**Passage**

▼▼▼

Early Admissions Scheme
- Formation: 2002/03
- Dissolved: 2010/11
- Legal status: Defunct
- Purpose: Higher-education application processing
- Location: Hong Kong;
- Parent organisation: Joint University Programmes Admissions System

= Early Admissions Scheme (Hong Kong) =

The Early Admissions Scheme (EAS) was a subsystem of the Joint University Programmes Admissions System (JUPAS) developed by the University Grants Committee of Hong Kong. The scheme had been adopted between the academic year of 2002/03 to 2010/11. It enabled students who skipped the HKALE to enter the University of Hong Kong, the Chinese University of Hong Kong or the Hong Kong University of Science and Technology. Candidates who received 6 or more "A"s, attained level 4 or above in English Language and Chinese Language, or obtained "C" or above in French or Putonghua in the HKCEE, were eligible to take part in the scheme, which might grant them admission to the aforementioned institutions without requiring them to sit for the HKALE.

Only 400-500 candidates were eligible to join the scheme annually throughout the implementation of the scheme. Most of them would be admitted to university after they graduated from Form 6. Others, who were studying Form 7 and going to take the HKALE, were usually those who either failed to enrol on their preferred programme via the scheme, or planned to study abroad as some overseas universities may not accept admission applications with HKCEE result only.

Some students who were eligible to participate in the scheme, were once given an offer soon after the announcement of HKCEE results, thus allowing them to enter the university immediately rather than after completing Form 6. They were not classified as applicants of the scheme even though they were granted "Early Admissions", like other EAS applicants. Unlike the latter, those students were usually provided an extra year of bridging courses after they entered the university.

After the last HKCEE, which was held in 2010, the scheme was officially abolished.

==The scheme==
By the number of actual intakes, the EAS is the biggest subsystem of JUPAS (roughly about 3-5% of total JUPAS intakes). It aims at providing flexibility to outstanding Secondary 6 students to be admitted to the three institutions participating in the scheme. Applicants must achieve the requirements in one sitting of the HKCEE or other qualifying examinations.

Applicants will be invited to information sessions held by the three participating universities on specific dates in order to help them in choosing the universities and programmes. On submission, applicants may select up to three programmes per university, making it a total maximum of nine programmes.

Applicants will then be invited to attend an interview by respective institutions. Usually only the first programme in the priority order of each institution will provide a subject-based interview but there are various exceptional cases. After the interviews applicants will receive feedbacks from the universities before they make their final choices.

A few weeks after the interviews, applicants will be required to draw up a final list of iteration. The list should consist of a maximum of 5 programmes. The programmes in the list are divided into two bands, with the programmes in the first two priority order being Band A and the other three being Band B. Successful applicants will only receive one offer which is the highest priority on their programme list.

▲▲▲

**Task objective**
According to the passage about Hong Kong's Early Admissions Scheme, how many programmes could an applicant's final list contain at most?

**Entries supplied**
▼▼▼

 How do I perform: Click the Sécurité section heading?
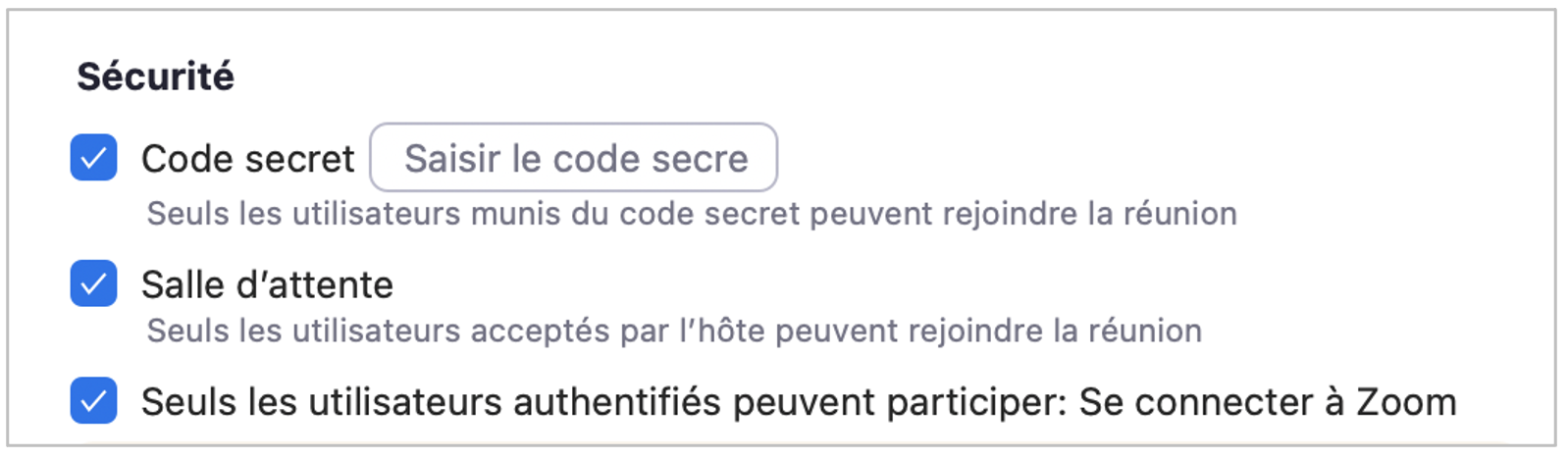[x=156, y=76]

▲▲▲
▼▼▼

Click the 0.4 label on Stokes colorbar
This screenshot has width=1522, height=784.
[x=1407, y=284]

▲▲▲
▼▼▼

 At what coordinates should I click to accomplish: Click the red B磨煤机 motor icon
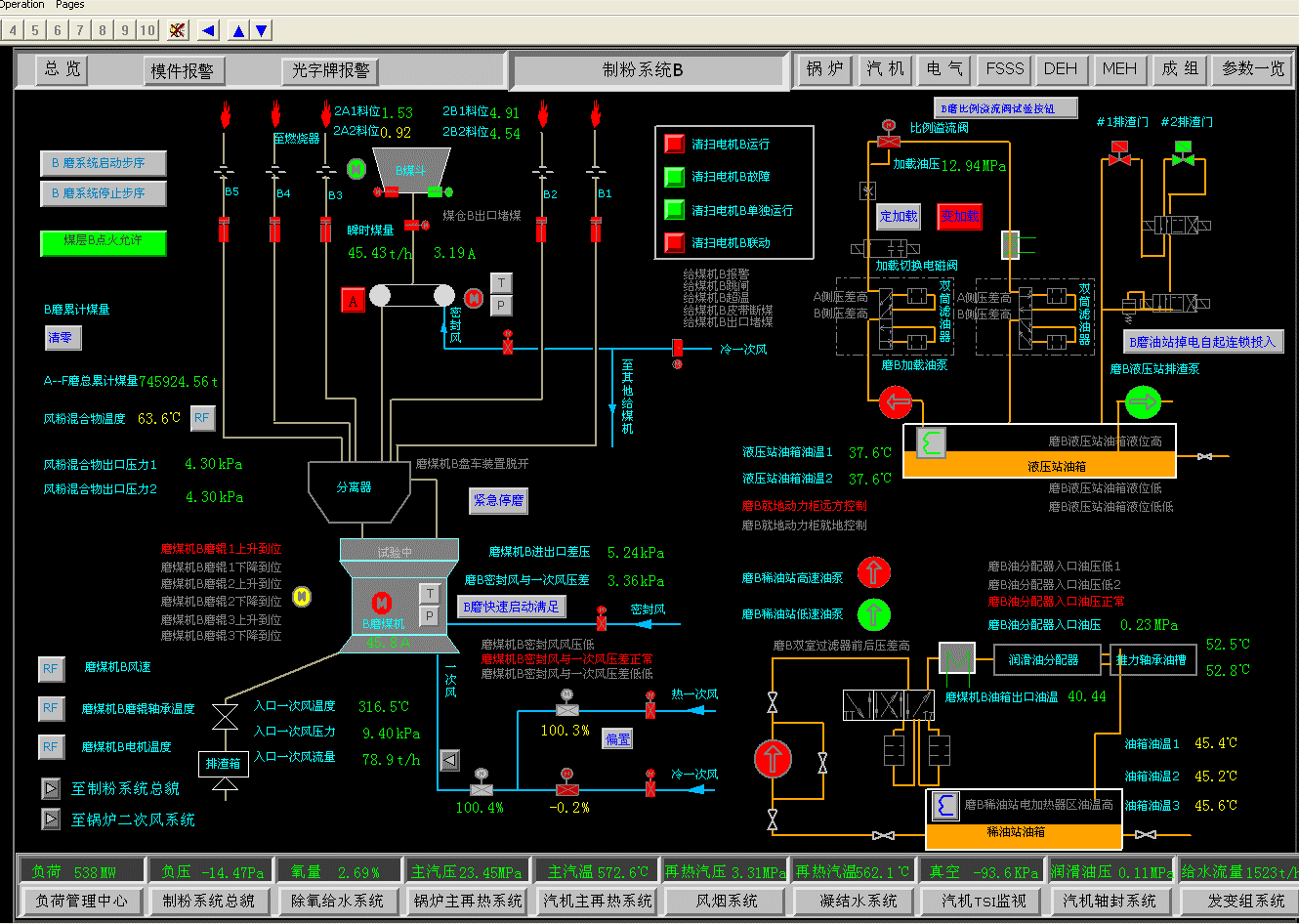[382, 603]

▲▲▲

**Task result**
A maximum of 5 programmes.